> **ASSIGNMENT**:
The answer must be an exact copy of every record.

-=-=-=-=-

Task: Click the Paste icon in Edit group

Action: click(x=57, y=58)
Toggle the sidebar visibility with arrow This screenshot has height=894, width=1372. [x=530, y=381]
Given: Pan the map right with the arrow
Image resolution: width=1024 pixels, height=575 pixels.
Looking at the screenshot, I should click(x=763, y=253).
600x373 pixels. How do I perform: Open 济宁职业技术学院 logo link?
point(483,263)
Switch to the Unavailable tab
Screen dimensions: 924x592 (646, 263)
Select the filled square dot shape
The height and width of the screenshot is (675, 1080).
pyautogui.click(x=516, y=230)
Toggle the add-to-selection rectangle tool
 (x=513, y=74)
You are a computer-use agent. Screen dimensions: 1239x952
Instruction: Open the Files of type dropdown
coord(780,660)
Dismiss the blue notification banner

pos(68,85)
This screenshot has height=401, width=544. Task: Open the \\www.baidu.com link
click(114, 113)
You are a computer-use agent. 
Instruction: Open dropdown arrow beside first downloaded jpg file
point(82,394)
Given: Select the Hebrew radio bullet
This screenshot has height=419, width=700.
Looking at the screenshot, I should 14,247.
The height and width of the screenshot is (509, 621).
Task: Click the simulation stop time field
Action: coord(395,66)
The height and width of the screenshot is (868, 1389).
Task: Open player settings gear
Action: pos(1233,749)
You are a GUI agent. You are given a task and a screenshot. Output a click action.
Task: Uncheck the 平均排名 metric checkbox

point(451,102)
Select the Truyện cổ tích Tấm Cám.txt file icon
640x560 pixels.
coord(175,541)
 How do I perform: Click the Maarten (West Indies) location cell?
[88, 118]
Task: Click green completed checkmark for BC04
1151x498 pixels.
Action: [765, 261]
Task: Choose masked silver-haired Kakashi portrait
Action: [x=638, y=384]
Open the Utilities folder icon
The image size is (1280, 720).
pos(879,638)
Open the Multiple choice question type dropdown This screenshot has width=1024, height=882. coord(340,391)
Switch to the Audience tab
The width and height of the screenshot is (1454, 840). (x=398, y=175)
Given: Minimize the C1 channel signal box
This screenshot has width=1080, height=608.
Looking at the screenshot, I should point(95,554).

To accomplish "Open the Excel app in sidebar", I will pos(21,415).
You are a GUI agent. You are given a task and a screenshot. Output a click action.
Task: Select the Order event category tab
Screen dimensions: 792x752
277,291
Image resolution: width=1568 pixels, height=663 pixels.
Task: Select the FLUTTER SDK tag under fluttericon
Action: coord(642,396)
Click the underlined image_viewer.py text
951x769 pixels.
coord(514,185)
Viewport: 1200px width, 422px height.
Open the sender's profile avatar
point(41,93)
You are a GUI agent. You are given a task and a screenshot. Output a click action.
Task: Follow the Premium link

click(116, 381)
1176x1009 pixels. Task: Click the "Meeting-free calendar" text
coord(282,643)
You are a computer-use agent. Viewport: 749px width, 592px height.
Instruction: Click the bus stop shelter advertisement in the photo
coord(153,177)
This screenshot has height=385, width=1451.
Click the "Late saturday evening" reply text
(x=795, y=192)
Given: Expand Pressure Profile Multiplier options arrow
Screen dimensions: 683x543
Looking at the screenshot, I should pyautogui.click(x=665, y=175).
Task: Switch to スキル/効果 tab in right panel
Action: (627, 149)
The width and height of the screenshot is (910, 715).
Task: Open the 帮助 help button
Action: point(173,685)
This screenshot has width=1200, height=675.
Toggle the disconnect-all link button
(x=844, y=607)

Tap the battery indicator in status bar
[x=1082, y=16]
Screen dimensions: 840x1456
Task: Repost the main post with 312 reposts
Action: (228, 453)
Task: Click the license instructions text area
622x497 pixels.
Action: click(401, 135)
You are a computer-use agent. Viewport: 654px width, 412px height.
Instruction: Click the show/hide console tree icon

-=-=-=-=-

> **YOUR RESPONSE**:
Task: Click the Paste icon in Edit group

Action: click(x=57, y=58)
Toggle the sidebar visibility with arrow This screenshot has height=894, width=1372. [x=530, y=381]
Given: Pan the map right with the arrow
Image resolution: width=1024 pixels, height=575 pixels.
Looking at the screenshot, I should click(x=763, y=253).
600x373 pixels. How do I perform: Open 济宁职业技术学院 logo link?
point(483,263)
Switch to the Unavailable tab
Screen dimensions: 924x592 (646, 263)
Select the filled square dot shape
The height and width of the screenshot is (675, 1080).
pyautogui.click(x=516, y=230)
Toggle the add-to-selection rectangle tool
 (x=513, y=74)
You are a computer-use agent. Screen dimensions: 1239x952
Instruction: Open the Files of type dropdown
coord(780,660)
Dismiss the blue notification banner

pos(68,85)
This screenshot has height=401, width=544. Task: Open the \\www.baidu.com link
click(114, 113)
You are a computer-use agent. 
Instruction: Open dropdown arrow beside first downloaded jpg file
point(82,394)
Given: Select the Hebrew radio bullet
This screenshot has height=419, width=700.
Looking at the screenshot, I should 14,247.
The height and width of the screenshot is (509, 621).
Task: Click the simulation stop time field
Action: coord(395,66)
The height and width of the screenshot is (868, 1389).
Task: Open player settings gear
Action: pos(1233,749)
You are a GUI agent. You are given a task and a screenshot. Output a click action.
Task: Uncheck the 平均排名 metric checkbox

point(451,102)
Select the Truyện cổ tích Tấm Cám.txt file icon
640x560 pixels.
coord(175,541)
 How do I perform: Click the Maarten (West Indies) location cell?
[88, 118]
Task: Click green completed checkmark for BC04
1151x498 pixels.
Action: [765, 261]
Task: Choose masked silver-haired Kakashi portrait
Action: [x=638, y=384]
Open the Utilities folder icon
The image size is (1280, 720).
pos(879,638)
Open the Multiple choice question type dropdown This screenshot has width=1024, height=882. coord(340,391)
Switch to the Audience tab
The width and height of the screenshot is (1454, 840). (x=398, y=175)
Given: Minimize the C1 channel signal box
This screenshot has width=1080, height=608.
Looking at the screenshot, I should point(95,554).

To accomplish "Open the Excel app in sidebar", I will pos(21,415).
You are a GUI agent. You are given a task and a screenshot. Output a click action.
Task: Select the Order event category tab
Screen dimensions: 792x752
277,291
Image resolution: width=1568 pixels, height=663 pixels.
Task: Select the FLUTTER SDK tag under fluttericon
Action: coord(642,396)
Click the underlined image_viewer.py text
951x769 pixels.
coord(514,185)
Viewport: 1200px width, 422px height.
Open the sender's profile avatar
point(41,93)
You are a GUI agent. You are given a task and a screenshot. Output a click action.
Task: Follow the Premium link

click(116, 381)
1176x1009 pixels. Task: Click the "Meeting-free calendar" text
coord(282,643)
You are a computer-use agent. Viewport: 749px width, 592px height.
Instruction: Click the bus stop shelter advertisement in the photo
coord(153,177)
This screenshot has height=385, width=1451.
Click the "Late saturday evening" reply text
(x=795, y=192)
Given: Expand Pressure Profile Multiplier options arrow
Screen dimensions: 683x543
Looking at the screenshot, I should pyautogui.click(x=665, y=175).
Task: Switch to スキル/効果 tab in right panel
Action: (627, 149)
The width and height of the screenshot is (910, 715).
Task: Open the 帮助 help button
Action: point(173,685)
This screenshot has width=1200, height=675.
Toggle the disconnect-all link button
(x=844, y=607)

Tap the battery indicator in status bar
[x=1082, y=16]
Screen dimensions: 840x1456
Task: Repost the main post with 312 reposts
Action: (228, 453)
Task: Click the license instructions text area
622x497 pixels.
Action: click(401, 135)
You are a computer-use agent. Viewport: 654px width, 412px height.
Instruction: Click the show/hide console tree icon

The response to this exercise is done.